様々な感情が交差した日韓戦だった [写真]=fiba.basketball
引きちぎったユニフォームのことは、記者会見後の囲み取材の場で自ら口にしたことだった。「馬場と熱い抱擁を交わしたあと、どんな言葉を交わしたのか?」という質問に対し、以下の答えが返ってきた。
「ババ(馬場)には『お疲れ様でした』『長崎では頑張ろう』と話しました。あと、『何で僕をマークしたんだ!』って冗談で話しました。本当にリスペクトしている選手なので」と言い終えたあと、「でも……」と続け、思いを吐露した。
「勝てる試合だったので悔しいです。日本の選手とは笑って挨拶しましたが、ロッカールームに入ったとき、僕はユニフォームを破ってしまいました」
コートから去るとき、すでにユニフォームの首元を引きちぎっていた。その後のロッカールームで、どのように破られたのかは定かではない。ただ、ここで言えることは、今回の悔し涙には、昨夏のアジアカップ準々決勝で中国に敗れて泣き崩れたときとは違う意味合いの悔しさがあるということだ。
アジアカップでは「自分が大事なシュートを決められなかった」という自身への失望と自責の念からの号泣だった。しかし今回は「誰かのせいで負けたのではなく、チーム全体がダメで負けました。ファンのみなさんに失望的な試合を見せてしまって、僕自身も怒りとともに、もどかしさがあります」と語ったように、新体制で十分な環境のもとで挑めず、自分一人ではどうすることもできない怒りも含まれた悔しさのように感じられた。
しかし、「それらは言い訳にすぎません」とも語っているように、すぐさま次戦への雪辱を誓った。
「残念な結果だった。僕だけでなく、チームのみんなが悔しがっている。日本はいいチームだった。僕たちのシュート率が悪く、リバウンドを確保できなかったことで日本の速攻につながった。新しい監督が求めていることに対して選手たちがまだ適応できず、ディテールな部分の徹底が足りなかった。今はより高いレベルに上がろうとするために必要な段階。今回の敗戦をどう対処するかで次のレベルが決まる。次は何が何でも勝ちます」
Window1で中国に連勝したあと、「僕の目標は韓国を世界の強豪と競えるチームにすること。僕たちはこれからもっと強くなります」と誓っていたヒョンジュン。そのためには、母国をアジアの強豪へと復権させ、自身を含めて韓国の若手がまだ出場したことのないワールドカップへと導くことを自らに課している。馬場が感じた「国を背負う覚悟」とは、こうしたエースとしての使命感からくるものだろう。

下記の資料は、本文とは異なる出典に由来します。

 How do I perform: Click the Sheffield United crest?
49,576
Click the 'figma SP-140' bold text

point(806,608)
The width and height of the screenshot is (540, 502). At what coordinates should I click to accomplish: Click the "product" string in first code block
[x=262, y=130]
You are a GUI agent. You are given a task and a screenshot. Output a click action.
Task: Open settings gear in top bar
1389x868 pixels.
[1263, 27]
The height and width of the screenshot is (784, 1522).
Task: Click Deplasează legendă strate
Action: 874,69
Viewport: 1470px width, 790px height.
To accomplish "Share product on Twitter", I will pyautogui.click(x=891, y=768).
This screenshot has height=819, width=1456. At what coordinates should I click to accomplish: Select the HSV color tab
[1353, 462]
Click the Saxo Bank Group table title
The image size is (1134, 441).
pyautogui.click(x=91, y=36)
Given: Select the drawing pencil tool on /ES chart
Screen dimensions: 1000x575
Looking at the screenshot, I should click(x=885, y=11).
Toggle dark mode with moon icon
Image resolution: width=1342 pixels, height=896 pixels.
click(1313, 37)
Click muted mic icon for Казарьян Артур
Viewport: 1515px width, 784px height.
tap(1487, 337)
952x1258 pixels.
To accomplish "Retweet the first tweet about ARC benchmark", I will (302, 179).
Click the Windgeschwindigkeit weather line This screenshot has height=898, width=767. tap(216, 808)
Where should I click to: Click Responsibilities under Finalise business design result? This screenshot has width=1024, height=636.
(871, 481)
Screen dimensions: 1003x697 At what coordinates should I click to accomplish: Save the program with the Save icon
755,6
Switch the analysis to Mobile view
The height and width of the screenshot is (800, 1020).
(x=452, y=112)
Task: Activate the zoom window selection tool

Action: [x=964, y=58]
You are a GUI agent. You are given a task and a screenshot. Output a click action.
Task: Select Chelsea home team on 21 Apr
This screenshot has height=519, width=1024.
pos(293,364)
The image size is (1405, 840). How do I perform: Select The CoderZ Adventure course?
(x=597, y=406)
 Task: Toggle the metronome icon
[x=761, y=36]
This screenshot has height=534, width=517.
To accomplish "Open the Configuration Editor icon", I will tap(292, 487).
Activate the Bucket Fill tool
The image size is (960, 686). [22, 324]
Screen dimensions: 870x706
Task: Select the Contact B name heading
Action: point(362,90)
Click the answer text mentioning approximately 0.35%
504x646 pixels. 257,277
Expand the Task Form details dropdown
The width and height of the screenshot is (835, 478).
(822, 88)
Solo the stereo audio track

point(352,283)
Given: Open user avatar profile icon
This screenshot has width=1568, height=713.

「昔から大事な試合に負けるたびにたくさん泣きましたが、そうやって強くなってきました」と本人が言うように、ヒョンジュンは悔しさを糧にして成長してきた選手だ。次戦、Window3の日韓戦は1次ラウンドのラストを飾る7月6日、韓国のホームで迎える。
そのときまで、さらに長崎で成長していく姿を、日本としては警戒しながらも楽しみに、イヒョンジュン率いる韓国代表との再戦を心待ちにしたい。